The road to a thriving River Campus is in sight.

The University took the first steps at developing the River Campus in 2015 with a 108-space parking lot, which can now be accessed by University shuttles from the main parking lot during the weekdays.

Ravelli said he expects the eventual construction of athletic facilities and physical plant headquarters on the River Campus to take place within the next two to 10 years, which he says will free up the main campus to expand its academic mission.
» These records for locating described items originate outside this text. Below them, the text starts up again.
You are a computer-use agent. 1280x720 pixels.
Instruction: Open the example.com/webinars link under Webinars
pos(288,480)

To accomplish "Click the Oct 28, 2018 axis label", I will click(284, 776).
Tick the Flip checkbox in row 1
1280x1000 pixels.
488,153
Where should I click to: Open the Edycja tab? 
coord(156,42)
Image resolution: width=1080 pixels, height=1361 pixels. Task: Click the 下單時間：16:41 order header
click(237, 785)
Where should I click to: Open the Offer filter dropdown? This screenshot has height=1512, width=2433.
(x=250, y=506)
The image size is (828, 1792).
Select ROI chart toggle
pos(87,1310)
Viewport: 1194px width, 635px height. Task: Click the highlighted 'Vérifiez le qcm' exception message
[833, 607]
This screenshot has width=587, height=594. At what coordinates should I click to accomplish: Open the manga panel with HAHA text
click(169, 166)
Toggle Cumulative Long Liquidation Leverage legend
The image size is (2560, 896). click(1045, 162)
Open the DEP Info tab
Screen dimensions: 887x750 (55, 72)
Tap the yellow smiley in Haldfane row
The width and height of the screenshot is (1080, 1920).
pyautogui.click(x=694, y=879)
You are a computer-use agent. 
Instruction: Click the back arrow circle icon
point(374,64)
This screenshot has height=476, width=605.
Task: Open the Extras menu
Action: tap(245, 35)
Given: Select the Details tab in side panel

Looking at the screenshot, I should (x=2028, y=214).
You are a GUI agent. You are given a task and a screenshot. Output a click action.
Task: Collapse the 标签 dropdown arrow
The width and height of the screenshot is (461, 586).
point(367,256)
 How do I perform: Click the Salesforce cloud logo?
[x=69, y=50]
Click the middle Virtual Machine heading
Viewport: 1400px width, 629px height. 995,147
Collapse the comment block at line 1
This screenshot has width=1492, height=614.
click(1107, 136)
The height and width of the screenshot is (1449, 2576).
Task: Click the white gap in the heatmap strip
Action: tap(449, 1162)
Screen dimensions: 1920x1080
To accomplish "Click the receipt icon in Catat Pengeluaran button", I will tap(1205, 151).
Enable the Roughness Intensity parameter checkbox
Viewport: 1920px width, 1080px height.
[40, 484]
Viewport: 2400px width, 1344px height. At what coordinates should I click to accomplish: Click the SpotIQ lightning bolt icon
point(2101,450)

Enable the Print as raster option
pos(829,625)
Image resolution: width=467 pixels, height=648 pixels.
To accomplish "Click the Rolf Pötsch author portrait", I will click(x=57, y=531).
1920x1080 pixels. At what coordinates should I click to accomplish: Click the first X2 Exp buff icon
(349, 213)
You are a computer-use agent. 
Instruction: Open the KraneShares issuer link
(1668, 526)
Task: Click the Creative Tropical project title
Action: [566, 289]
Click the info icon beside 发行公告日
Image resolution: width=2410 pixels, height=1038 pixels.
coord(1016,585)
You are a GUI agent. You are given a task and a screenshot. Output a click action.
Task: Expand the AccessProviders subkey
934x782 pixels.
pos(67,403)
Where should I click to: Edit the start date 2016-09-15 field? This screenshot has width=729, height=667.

Ravelli said residences will never be built on River Campus because of institutional controls that the EPA has placed on the site.

“We can’t house students down there and we can’t grow things,” Ravelli said. “That has largely to do with pockets of some contaminated soil down there. Those have mostly been removed, but out of abundance of caution they don’t want people living down there.”

In the 30 years since it was last used as an industrial site, it’s safe to say that the property has come a long way. Plants and animals now live on the land that was once littered with toxins.

River Campus is something future students can look forward to using for something other than the annual Riverboat event.

“I think it is a neat long-term project for us,” Ravelli said. “That’s clearly where we should be headed. To house and develop that property so we can take areas up here and expand our academic mission and then use River Campus for other non-core services.”